- _Task description_
Across the entries below, how many lines contain the string "width"? Give only the count.

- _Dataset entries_
···
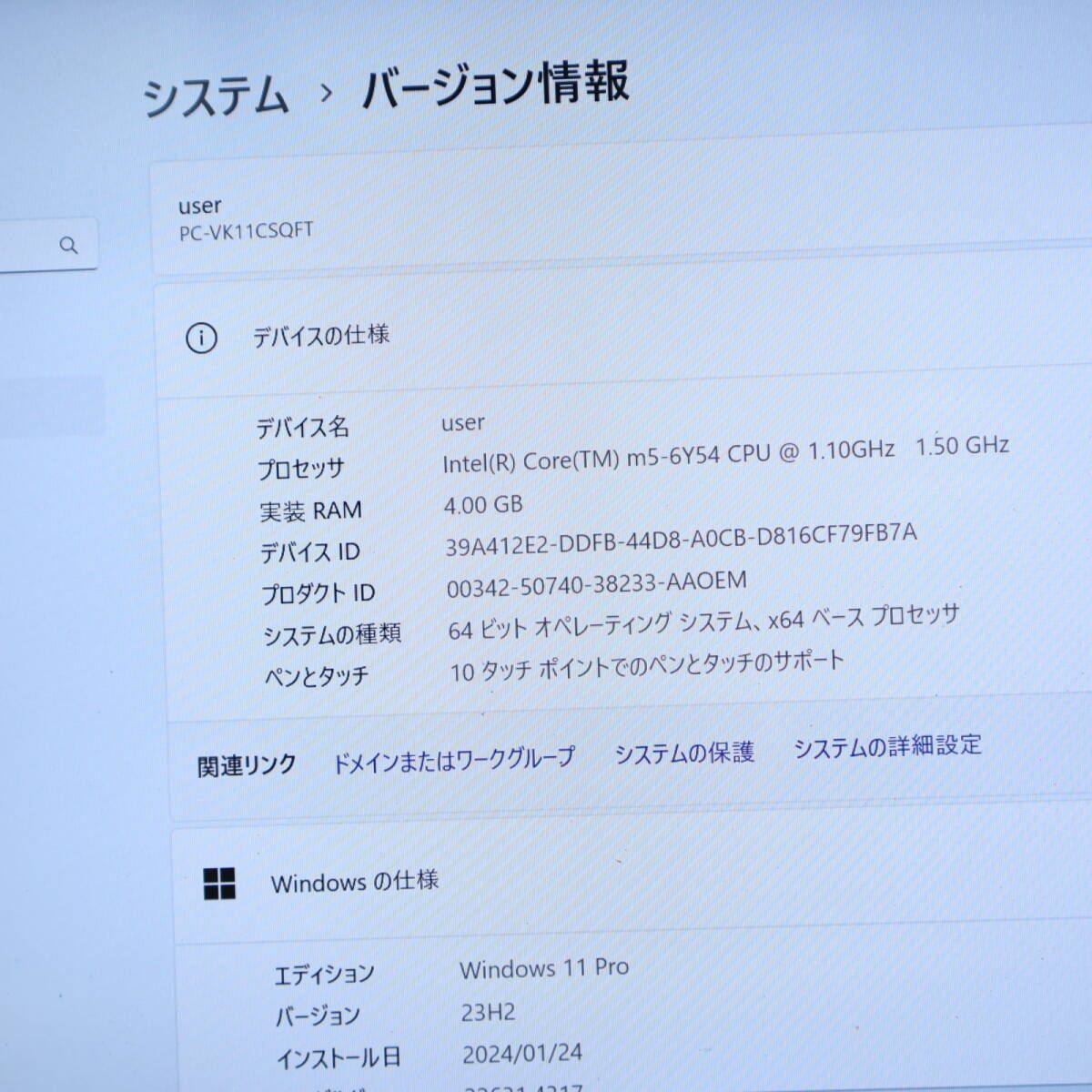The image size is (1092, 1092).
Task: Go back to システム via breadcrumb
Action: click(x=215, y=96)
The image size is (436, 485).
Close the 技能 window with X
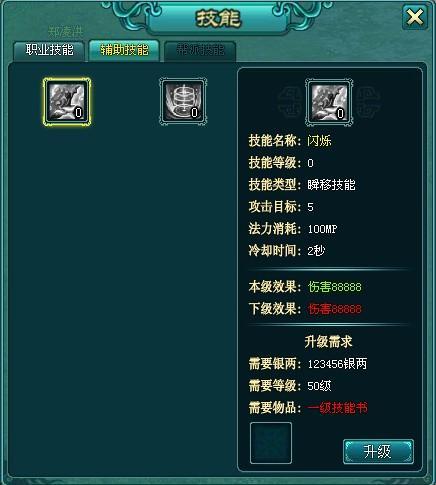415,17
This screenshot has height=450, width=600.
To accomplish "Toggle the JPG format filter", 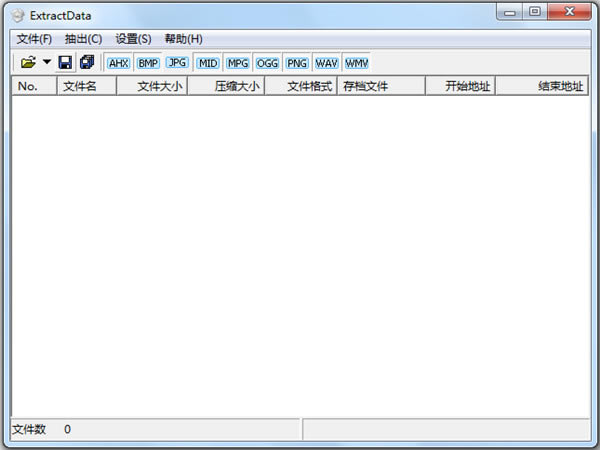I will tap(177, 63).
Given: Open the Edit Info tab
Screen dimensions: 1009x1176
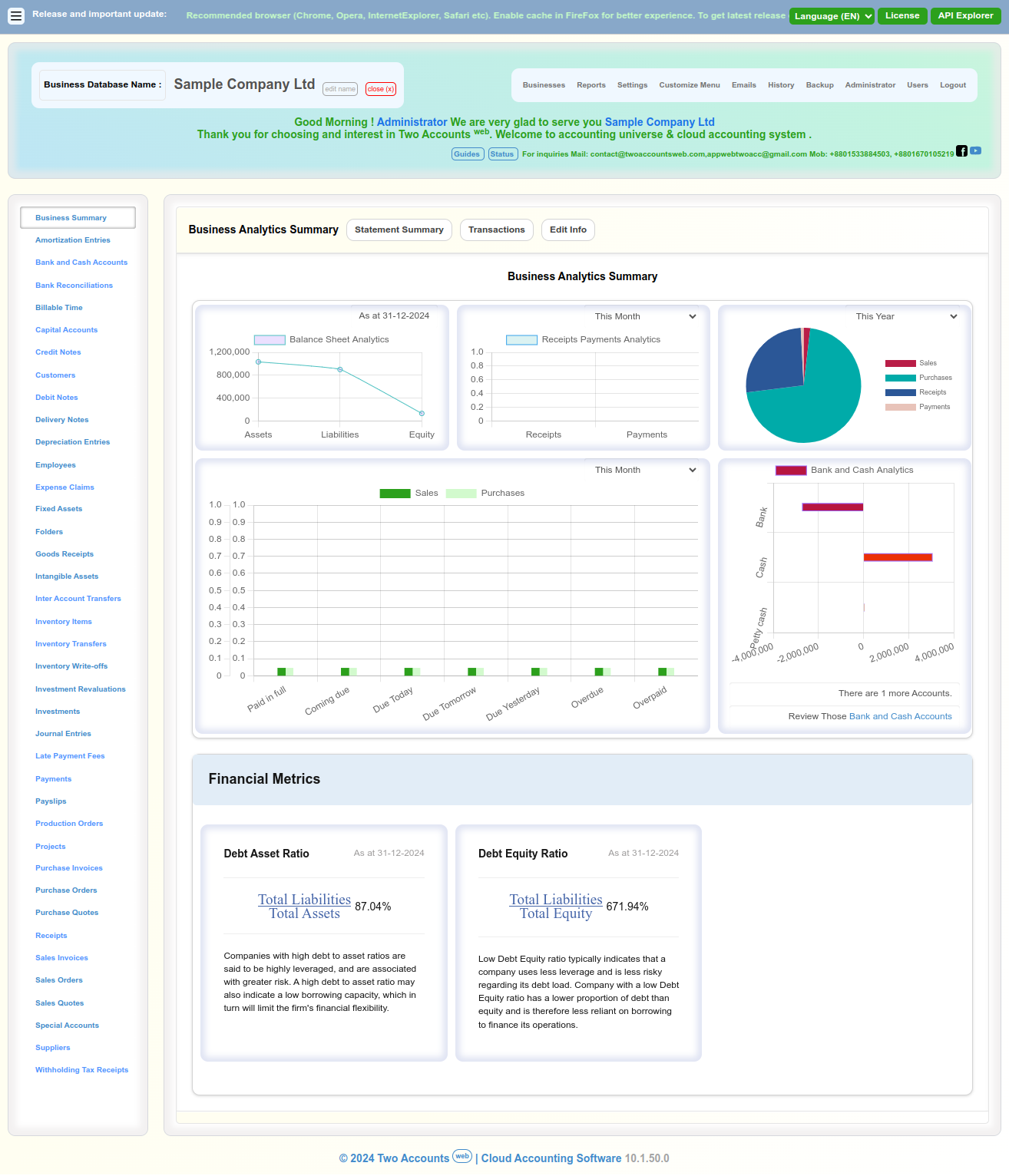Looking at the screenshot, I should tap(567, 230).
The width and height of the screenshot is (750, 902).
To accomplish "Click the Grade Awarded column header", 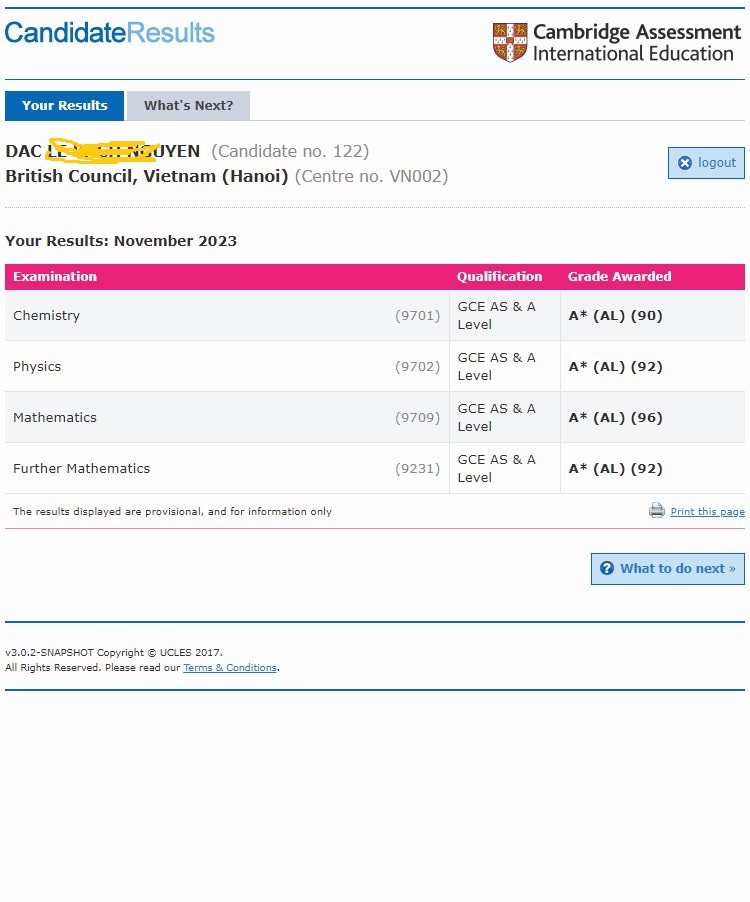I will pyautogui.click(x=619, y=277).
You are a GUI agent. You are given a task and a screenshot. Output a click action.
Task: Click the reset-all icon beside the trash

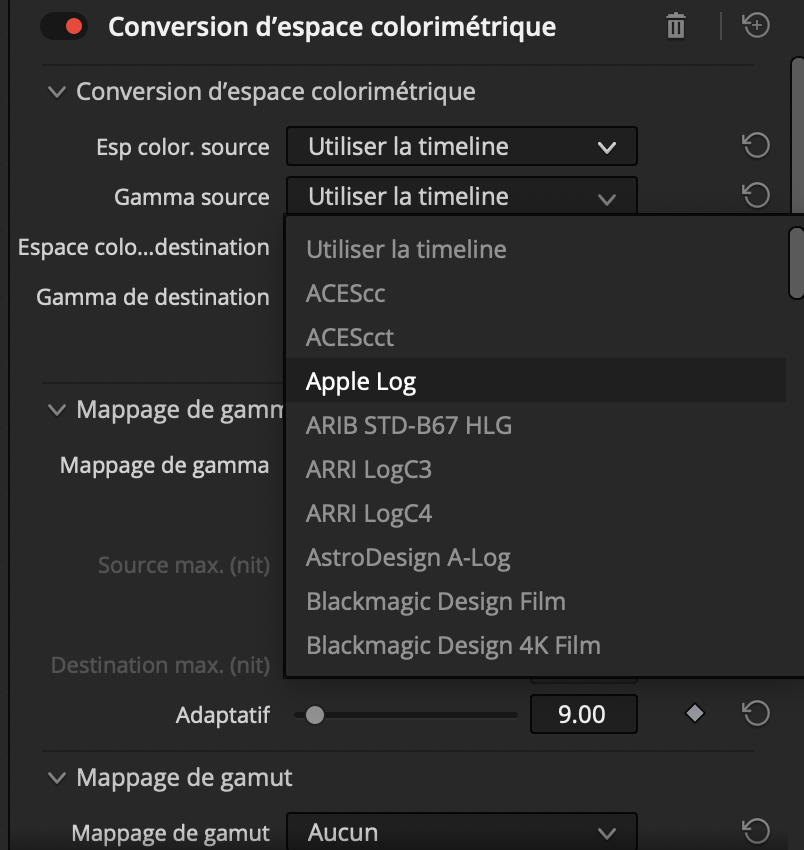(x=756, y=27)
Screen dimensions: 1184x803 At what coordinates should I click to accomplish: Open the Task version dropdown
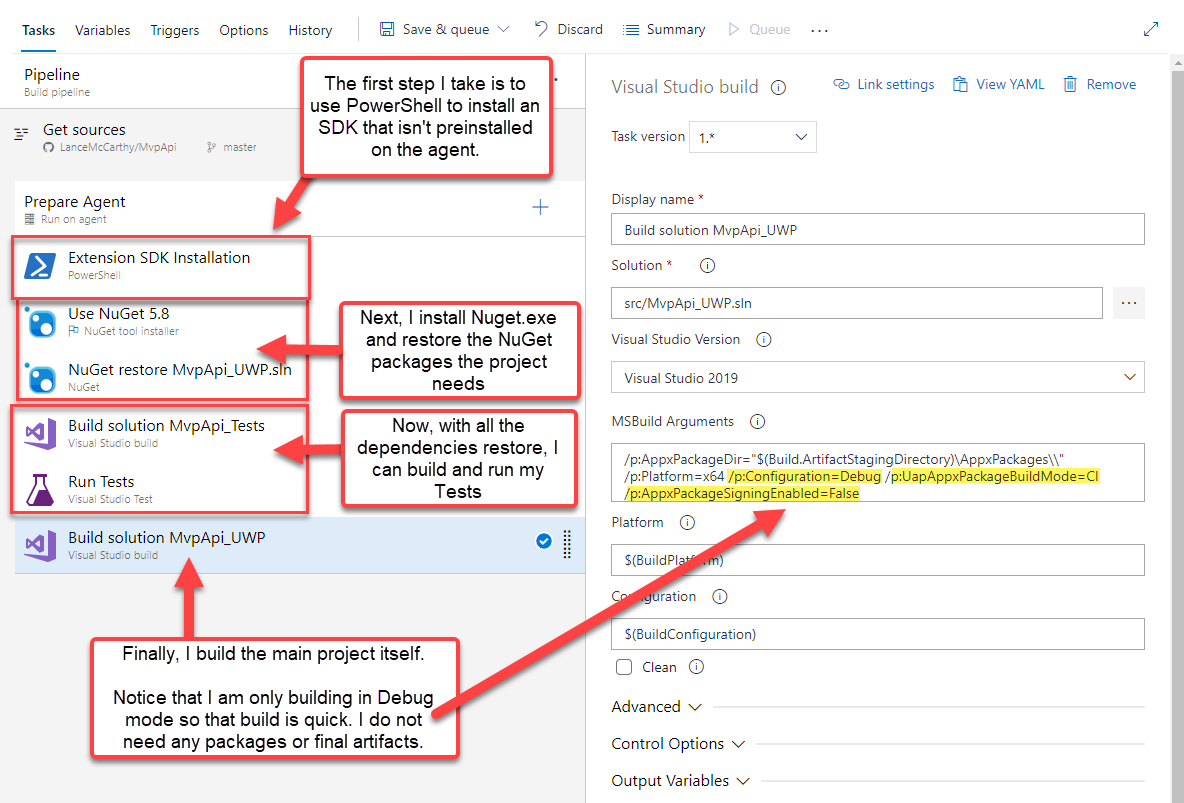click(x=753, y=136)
···
- _Exercise answer_
2